Capítulo 55.
— Eres un maldito ingrato, estúpido y bueno para nada.— Declara Roel Moreno.
Sus palabras eran una sentencia, una declaración jurada de lo que pensaba de él.
Santiago aprieta las manos.
— Eres un cerdo, maldito vulgar, habiendo tantas mujeres, ¡te metes y deshonras a la única que representa nuestra honorable familia ante el mundo!— Grita.
Los hombros de Santiago se encojen discretamente.
— No, eso no te lo perdonaré.
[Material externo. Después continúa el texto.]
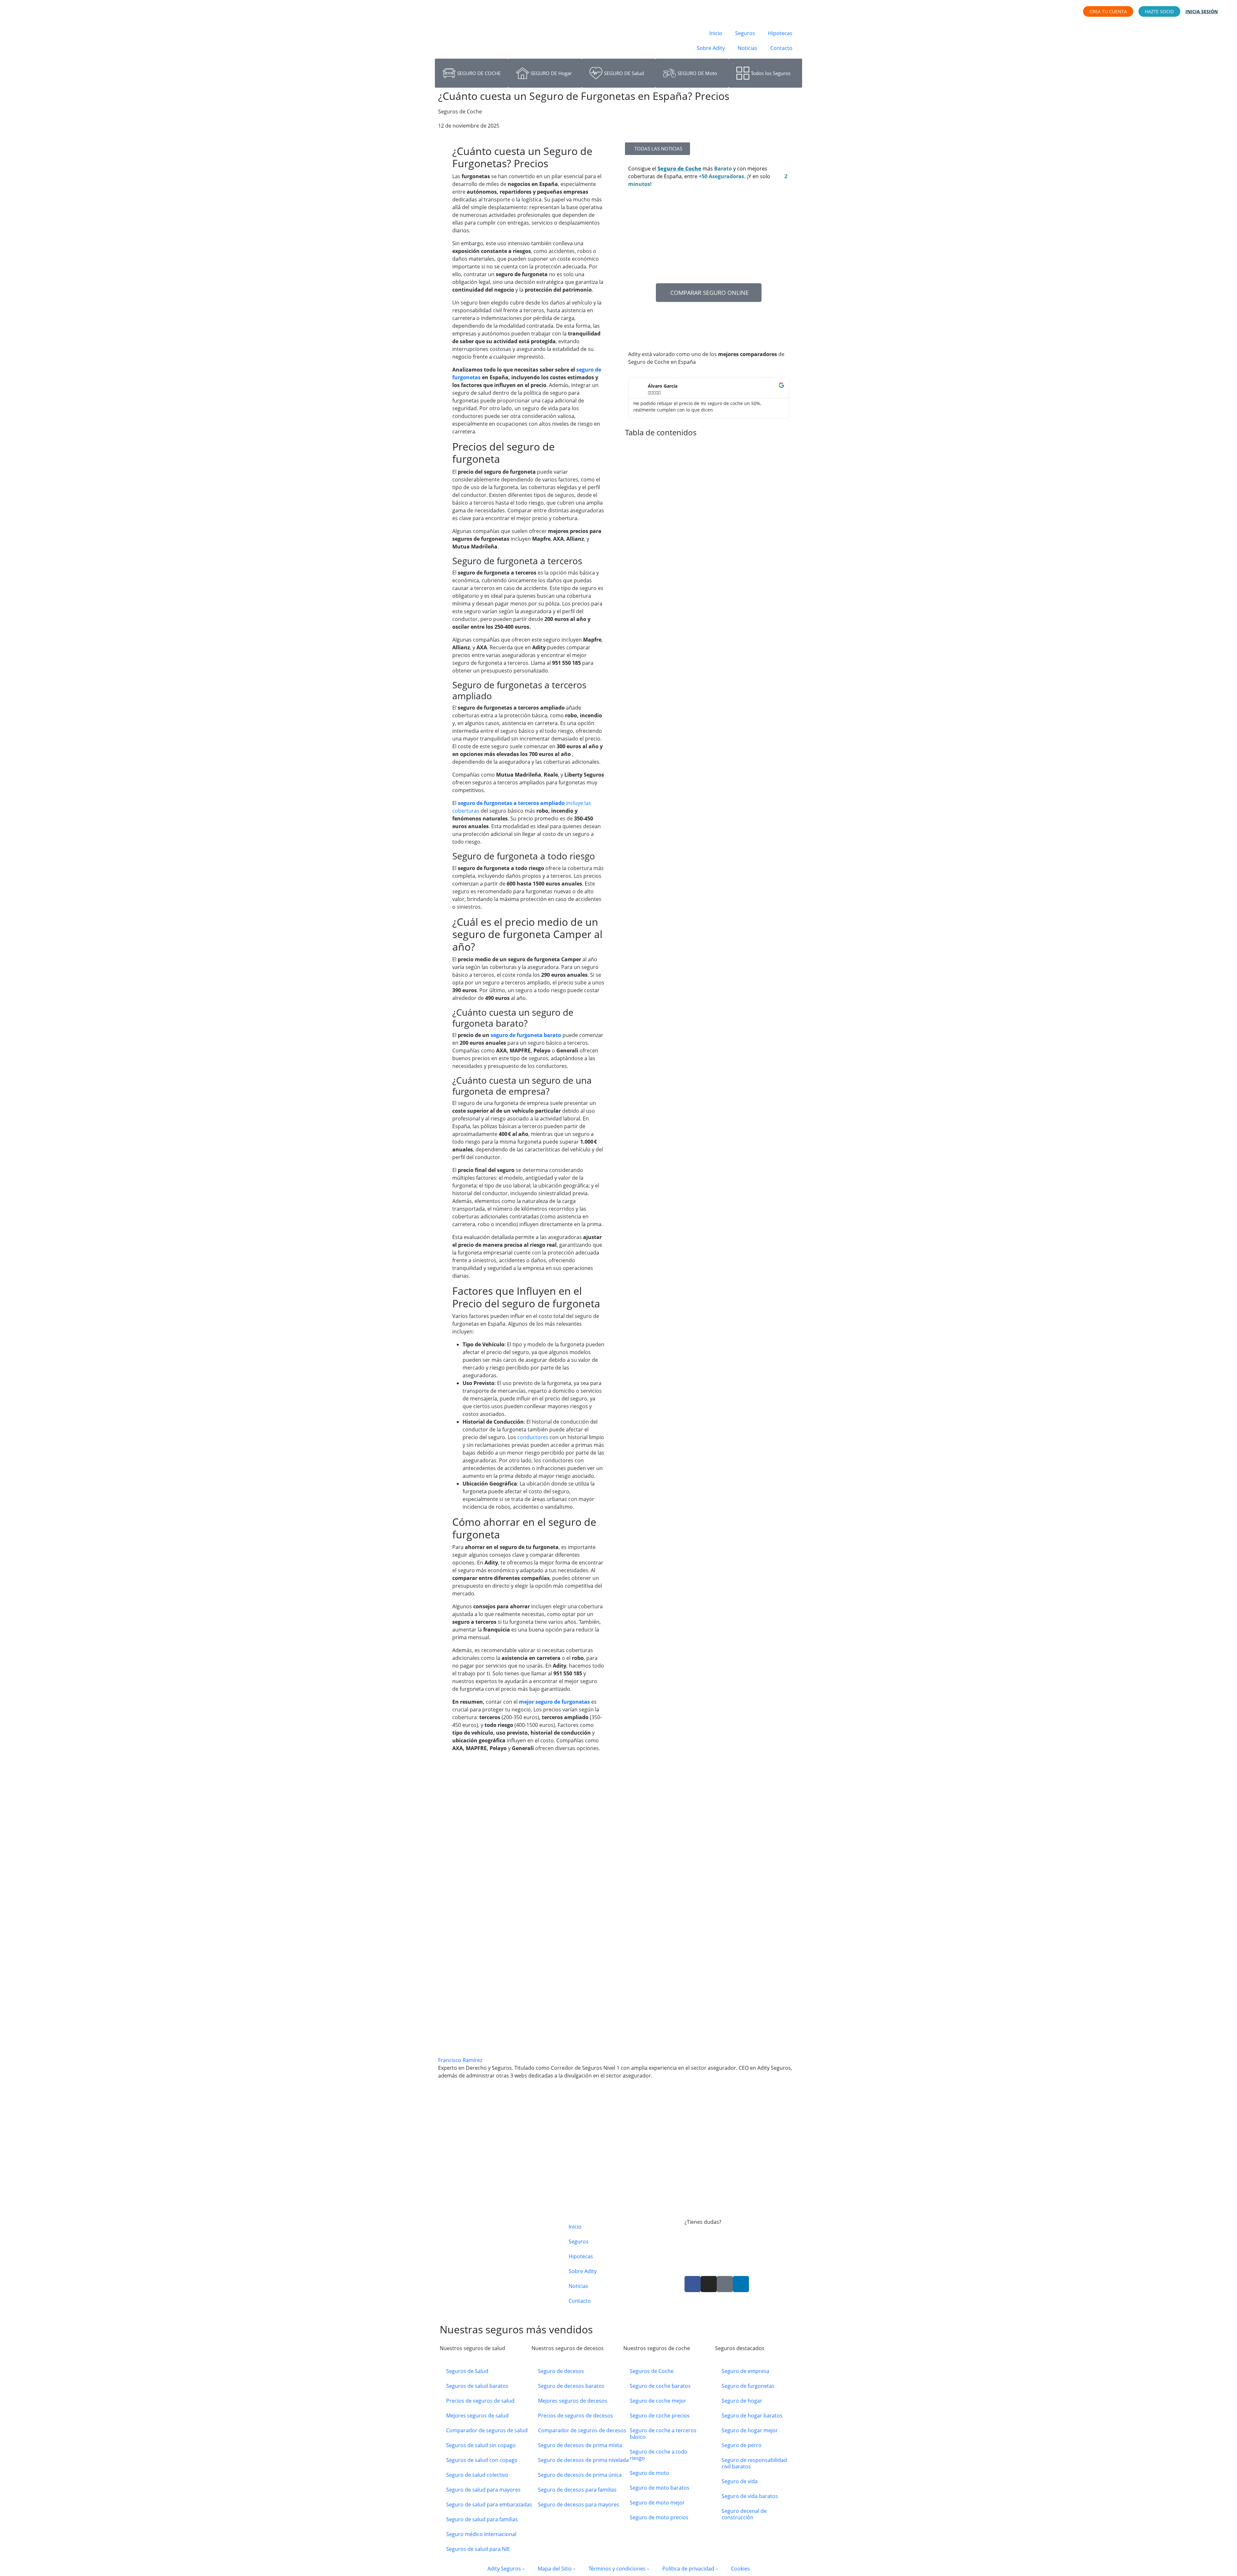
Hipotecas (780, 33)
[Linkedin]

Has hecho un cochinero y dañado mi honor, ¡mi apellido!— Grita Roel.
¡Pas!
Al mismo tiempo que de forma contundente le estampa la botella en uno de los brazos de Santiago, provocando una cortada profunda.
— ¡Aghh!
Santiago extiende su mano para cubrir la cortada.
— Padre, yo lo lamento.
— No, no, no lo lamentas todavía— susurra Roel.— Vas a pagar… Vas a pagar por haberme avergonzado en público y en privado. ¿Que no tienes límites?
Santiago mantiene la cabeza agachada y se resiste a contestar.
Era la única forma de mantener controlado el odio y la furia de su padre.